**What you have to do:**
Please rewrite the listing below, changing "Promo Code" to "Coupon Code" and leaving everything else as is.

---+---

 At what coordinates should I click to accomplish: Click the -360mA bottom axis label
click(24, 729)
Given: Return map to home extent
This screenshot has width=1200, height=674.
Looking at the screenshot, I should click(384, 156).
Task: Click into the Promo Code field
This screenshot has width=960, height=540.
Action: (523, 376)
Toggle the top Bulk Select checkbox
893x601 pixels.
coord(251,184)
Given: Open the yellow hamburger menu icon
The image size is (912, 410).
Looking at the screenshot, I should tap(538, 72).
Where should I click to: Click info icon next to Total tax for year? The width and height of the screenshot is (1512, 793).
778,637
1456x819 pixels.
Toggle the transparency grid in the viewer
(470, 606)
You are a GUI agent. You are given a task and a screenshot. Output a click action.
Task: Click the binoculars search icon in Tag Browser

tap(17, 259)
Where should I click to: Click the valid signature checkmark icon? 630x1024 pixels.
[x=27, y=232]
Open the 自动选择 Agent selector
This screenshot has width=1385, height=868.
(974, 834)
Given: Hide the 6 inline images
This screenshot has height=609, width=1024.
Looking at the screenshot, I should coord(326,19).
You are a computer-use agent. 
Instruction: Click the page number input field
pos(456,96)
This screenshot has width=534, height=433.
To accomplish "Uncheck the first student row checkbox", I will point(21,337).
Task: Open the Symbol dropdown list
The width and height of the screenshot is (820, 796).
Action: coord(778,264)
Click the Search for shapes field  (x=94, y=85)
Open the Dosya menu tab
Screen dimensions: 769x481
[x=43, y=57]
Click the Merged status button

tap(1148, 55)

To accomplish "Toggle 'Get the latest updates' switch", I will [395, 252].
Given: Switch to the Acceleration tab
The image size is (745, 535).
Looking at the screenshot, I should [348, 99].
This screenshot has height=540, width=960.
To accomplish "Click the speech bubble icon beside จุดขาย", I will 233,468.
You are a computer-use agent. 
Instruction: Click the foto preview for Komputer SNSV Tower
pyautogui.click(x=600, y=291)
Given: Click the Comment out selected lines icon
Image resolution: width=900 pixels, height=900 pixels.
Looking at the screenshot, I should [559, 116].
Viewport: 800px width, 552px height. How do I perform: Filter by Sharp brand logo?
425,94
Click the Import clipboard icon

---+---

**Output of the exercise:**
 At what coordinates should I click to accomplish: Click the -360mA bottom axis label
click(24, 729)
Given: Return map to home extent
This screenshot has width=1200, height=674.
Looking at the screenshot, I should click(384, 156).
Task: Click into the Coupon Code field
This screenshot has width=960, height=540.
Action: (523, 376)
Toggle the top Bulk Select checkbox
893x601 pixels.
coord(251,184)
Given: Open the yellow hamburger menu icon
The image size is (912, 410).
Looking at the screenshot, I should tap(538, 72).
Where should I click to: Click info icon next to Total tax for year? The width and height of the screenshot is (1512, 793).
778,637
1456x819 pixels.
Toggle the transparency grid in the viewer
(470, 606)
You are a GUI agent. You are given a task and a screenshot. Output a click action.
Task: Click the binoculars search icon in Tag Browser

tap(17, 259)
Where should I click to: Click the valid signature checkmark icon? 630x1024 pixels.
[x=27, y=232]
Open the 自动选择 Agent selector
This screenshot has width=1385, height=868.
(974, 834)
Given: Hide the 6 inline images
This screenshot has height=609, width=1024.
Looking at the screenshot, I should coord(326,19).
You are a computer-use agent. 
Instruction: Click the page number input field
pos(456,96)
This screenshot has width=534, height=433.
To accomplish "Uncheck the first student row checkbox", I will point(21,337).
Task: Open the Symbol dropdown list
The width and height of the screenshot is (820, 796).
Action: coord(778,264)
Click the Search for shapes field  (x=94, y=85)
Open the Dosya menu tab
Screen dimensions: 769x481
[x=43, y=57]
Click the Merged status button

tap(1148, 55)

To accomplish "Toggle 'Get the latest updates' switch", I will [395, 252].
Given: Switch to the Acceleration tab
The image size is (745, 535).
Looking at the screenshot, I should [348, 99].
This screenshot has height=540, width=960.
To accomplish "Click the speech bubble icon beside จุดขาย", I will 233,468.
You are a computer-use agent. 
Instruction: Click the foto preview for Komputer SNSV Tower
pyautogui.click(x=600, y=291)
Given: Click the Comment out selected lines icon
Image resolution: width=900 pixels, height=900 pixels.
Looking at the screenshot, I should [559, 116].
Viewport: 800px width, 552px height. How do I perform: Filter by Sharp brand logo?
425,94
Click the Import clipboard icon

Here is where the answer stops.